WHAT THE TASK ASKS.
The full set of entries should be repeated without a single change.
(RECORDS FOR THE TASK Opens)
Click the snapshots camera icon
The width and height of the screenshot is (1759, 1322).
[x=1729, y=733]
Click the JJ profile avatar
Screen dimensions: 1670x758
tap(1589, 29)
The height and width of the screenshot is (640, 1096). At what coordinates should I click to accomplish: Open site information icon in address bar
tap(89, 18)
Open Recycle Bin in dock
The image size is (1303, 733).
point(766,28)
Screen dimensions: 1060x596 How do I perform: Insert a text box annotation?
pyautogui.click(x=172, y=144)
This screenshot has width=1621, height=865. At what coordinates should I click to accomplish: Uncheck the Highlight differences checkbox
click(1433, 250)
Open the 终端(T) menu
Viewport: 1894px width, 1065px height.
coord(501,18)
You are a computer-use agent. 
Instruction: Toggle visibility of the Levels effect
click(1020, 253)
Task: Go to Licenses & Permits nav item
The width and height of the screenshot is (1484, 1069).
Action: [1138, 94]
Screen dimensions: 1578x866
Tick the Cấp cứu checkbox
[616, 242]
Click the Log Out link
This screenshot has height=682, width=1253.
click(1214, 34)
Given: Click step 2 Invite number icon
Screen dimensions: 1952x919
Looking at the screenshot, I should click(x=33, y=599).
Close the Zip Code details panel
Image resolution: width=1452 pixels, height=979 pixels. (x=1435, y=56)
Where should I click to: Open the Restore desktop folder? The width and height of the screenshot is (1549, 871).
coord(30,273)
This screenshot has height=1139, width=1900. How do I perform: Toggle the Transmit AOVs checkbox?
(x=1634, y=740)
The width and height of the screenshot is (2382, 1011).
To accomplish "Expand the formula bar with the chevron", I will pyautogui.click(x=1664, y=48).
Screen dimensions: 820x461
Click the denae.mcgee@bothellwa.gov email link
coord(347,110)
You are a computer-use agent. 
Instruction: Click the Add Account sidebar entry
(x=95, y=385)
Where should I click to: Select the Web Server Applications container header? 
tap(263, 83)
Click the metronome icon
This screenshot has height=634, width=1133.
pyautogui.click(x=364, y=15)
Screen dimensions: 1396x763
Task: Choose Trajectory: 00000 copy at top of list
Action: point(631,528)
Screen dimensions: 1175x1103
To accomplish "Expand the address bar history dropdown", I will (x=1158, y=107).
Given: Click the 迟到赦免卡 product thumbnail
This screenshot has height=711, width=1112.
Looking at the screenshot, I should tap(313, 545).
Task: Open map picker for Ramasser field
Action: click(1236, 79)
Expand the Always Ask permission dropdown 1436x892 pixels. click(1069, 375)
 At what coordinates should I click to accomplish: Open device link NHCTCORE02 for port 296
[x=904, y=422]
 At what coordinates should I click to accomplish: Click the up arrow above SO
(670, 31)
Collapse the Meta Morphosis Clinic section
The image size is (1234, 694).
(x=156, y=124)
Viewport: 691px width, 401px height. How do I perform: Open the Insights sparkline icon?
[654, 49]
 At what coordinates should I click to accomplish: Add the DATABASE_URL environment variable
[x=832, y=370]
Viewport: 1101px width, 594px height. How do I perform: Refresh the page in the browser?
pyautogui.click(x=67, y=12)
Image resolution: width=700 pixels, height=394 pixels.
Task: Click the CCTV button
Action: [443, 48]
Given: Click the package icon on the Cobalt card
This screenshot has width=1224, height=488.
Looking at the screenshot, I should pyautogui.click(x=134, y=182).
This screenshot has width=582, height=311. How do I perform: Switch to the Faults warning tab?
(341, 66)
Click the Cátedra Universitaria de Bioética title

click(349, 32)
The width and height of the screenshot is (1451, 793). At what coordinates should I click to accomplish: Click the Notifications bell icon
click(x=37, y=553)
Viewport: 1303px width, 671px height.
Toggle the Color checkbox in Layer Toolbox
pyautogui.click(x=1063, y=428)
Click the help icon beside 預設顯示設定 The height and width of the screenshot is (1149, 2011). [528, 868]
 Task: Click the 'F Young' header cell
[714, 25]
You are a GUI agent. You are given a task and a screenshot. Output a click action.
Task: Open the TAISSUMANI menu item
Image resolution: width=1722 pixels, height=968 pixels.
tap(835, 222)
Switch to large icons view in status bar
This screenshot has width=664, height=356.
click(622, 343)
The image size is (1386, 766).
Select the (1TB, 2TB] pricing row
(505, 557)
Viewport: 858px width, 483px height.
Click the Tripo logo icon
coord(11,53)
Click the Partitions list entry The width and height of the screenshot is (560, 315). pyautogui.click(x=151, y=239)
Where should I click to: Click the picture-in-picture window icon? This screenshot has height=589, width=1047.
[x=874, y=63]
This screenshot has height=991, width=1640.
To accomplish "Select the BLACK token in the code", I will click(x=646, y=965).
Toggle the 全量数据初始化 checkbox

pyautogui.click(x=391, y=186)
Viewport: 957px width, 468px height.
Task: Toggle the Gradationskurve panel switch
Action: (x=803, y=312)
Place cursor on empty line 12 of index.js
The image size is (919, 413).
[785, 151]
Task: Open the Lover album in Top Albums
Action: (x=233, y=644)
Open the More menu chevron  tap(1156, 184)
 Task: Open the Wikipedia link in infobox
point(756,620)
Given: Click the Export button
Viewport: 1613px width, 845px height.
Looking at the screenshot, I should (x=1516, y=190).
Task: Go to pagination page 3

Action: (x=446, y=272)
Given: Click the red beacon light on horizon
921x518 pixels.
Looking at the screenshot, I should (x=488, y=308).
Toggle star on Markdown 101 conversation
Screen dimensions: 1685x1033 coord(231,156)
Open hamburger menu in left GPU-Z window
(RECORDS FOR THE TASK Closes)
ANSWER FOR THE TASK.
Click the snapshots camera icon
The width and height of the screenshot is (1759, 1322).
[x=1729, y=733]
Click the JJ profile avatar
Screen dimensions: 1670x758
tap(1589, 29)
The height and width of the screenshot is (640, 1096). At what coordinates should I click to accomplish: Open site information icon in address bar
tap(89, 18)
Open Recycle Bin in dock
The image size is (1303, 733).
point(766,28)
Screen dimensions: 1060x596 How do I perform: Insert a text box annotation?
pyautogui.click(x=172, y=144)
This screenshot has width=1621, height=865. At what coordinates should I click to accomplish: Uncheck the Highlight differences checkbox
click(1433, 250)
Open the 终端(T) menu
Viewport: 1894px width, 1065px height.
coord(501,18)
You are a computer-use agent. 
Instruction: Toggle visibility of the Levels effect
click(1020, 253)
Task: Go to Licenses & Permits nav item
The width and height of the screenshot is (1484, 1069).
Action: [1138, 94]
Screen dimensions: 1578x866
Tick the Cấp cứu checkbox
[616, 242]
Click the Log Out link
This screenshot has height=682, width=1253.
click(1214, 34)
Given: Click step 2 Invite number icon
Screen dimensions: 1952x919
Looking at the screenshot, I should click(x=33, y=599).
Close the Zip Code details panel
Image resolution: width=1452 pixels, height=979 pixels. (x=1435, y=56)
Where should I click to: Open the Restore desktop folder? The width and height of the screenshot is (1549, 871).
coord(30,273)
This screenshot has height=1139, width=1900. How do I perform: Toggle the Transmit AOVs checkbox?
(x=1634, y=740)
The width and height of the screenshot is (2382, 1011).
To accomplish "Expand the formula bar with the chevron", I will pyautogui.click(x=1664, y=48).
Screen dimensions: 820x461
Click the denae.mcgee@bothellwa.gov email link
coord(347,110)
You are a computer-use agent. 
Instruction: Click the Add Account sidebar entry
(x=95, y=385)
Where should I click to: Select the Web Server Applications container header? 
tap(263, 83)
Click the metronome icon
This screenshot has height=634, width=1133.
pyautogui.click(x=364, y=15)
Screen dimensions: 1396x763
Task: Choose Trajectory: 00000 copy at top of list
Action: point(631,528)
Screen dimensions: 1175x1103
To accomplish "Expand the address bar history dropdown", I will (x=1158, y=107).
Given: Click the 迟到赦免卡 product thumbnail
This screenshot has height=711, width=1112.
Looking at the screenshot, I should tap(313, 545).
Task: Open map picker for Ramasser field
Action: click(1236, 79)
Expand the Always Ask permission dropdown 1436x892 pixels. click(1069, 375)
 At what coordinates should I click to accomplish: Open device link NHCTCORE02 for port 296
[x=904, y=422]
 At what coordinates should I click to accomplish: Click the up arrow above SO
(670, 31)
Collapse the Meta Morphosis Clinic section
The image size is (1234, 694).
(x=156, y=124)
Viewport: 691px width, 401px height. How do I perform: Open the Insights sparkline icon?
[654, 49]
 At what coordinates should I click to accomplish: Add the DATABASE_URL environment variable
[x=832, y=370]
Viewport: 1101px width, 594px height. How do I perform: Refresh the page in the browser?
pyautogui.click(x=67, y=12)
Image resolution: width=700 pixels, height=394 pixels.
Task: Click the CCTV button
Action: [443, 48]
Given: Click the package icon on the Cobalt card
This screenshot has width=1224, height=488.
Looking at the screenshot, I should pyautogui.click(x=134, y=182).
This screenshot has width=582, height=311. How do I perform: Switch to the Faults warning tab?
(341, 66)
Click the Cátedra Universitaria de Bioética title

click(349, 32)
The width and height of the screenshot is (1451, 793). At what coordinates should I click to accomplish: Click the Notifications bell icon
click(x=37, y=553)
Viewport: 1303px width, 671px height.
Toggle the Color checkbox in Layer Toolbox
pyautogui.click(x=1063, y=428)
Click the help icon beside 預設顯示設定 The height and width of the screenshot is (1149, 2011). [528, 868]
 Task: Click the 'F Young' header cell
[714, 25]
You are a GUI agent. You are given a task and a screenshot. Output a click action.
Task: Open the TAISSUMANI menu item
Image resolution: width=1722 pixels, height=968 pixels.
tap(835, 222)
Switch to large icons view in status bar
This screenshot has width=664, height=356.
click(622, 343)
The image size is (1386, 766).
Select the (1TB, 2TB] pricing row
(505, 557)
Viewport: 858px width, 483px height.
Click the Tripo logo icon
coord(11,53)
Click the Partitions list entry The width and height of the screenshot is (560, 315). pyautogui.click(x=151, y=239)
Where should I click to: Click the picture-in-picture window icon? This screenshot has height=589, width=1047.
[x=874, y=63]
This screenshot has height=991, width=1640.
To accomplish "Select the BLACK token in the code", I will click(x=646, y=965).
Toggle the 全量数据初始化 checkbox

pyautogui.click(x=391, y=186)
Viewport: 957px width, 468px height.
Task: Toggle the Gradationskurve panel switch
Action: (x=803, y=312)
Place cursor on empty line 12 of index.js
The image size is (919, 413).
[785, 151]
Task: Open the Lover album in Top Albums
Action: (x=233, y=644)
Open the More menu chevron  tap(1156, 184)
 Task: Open the Wikipedia link in infobox
point(756,620)
Given: Click the Export button
Viewport: 1613px width, 845px height.
Looking at the screenshot, I should (x=1516, y=190).
Task: Go to pagination page 3

Action: (x=446, y=272)
Given: Click the red beacon light on horizon
921x518 pixels.
Looking at the screenshot, I should (x=488, y=308).
Toggle star on Markdown 101 conversation
Screen dimensions: 1685x1033 coord(231,156)
Open hamburger menu in left GPU-Z window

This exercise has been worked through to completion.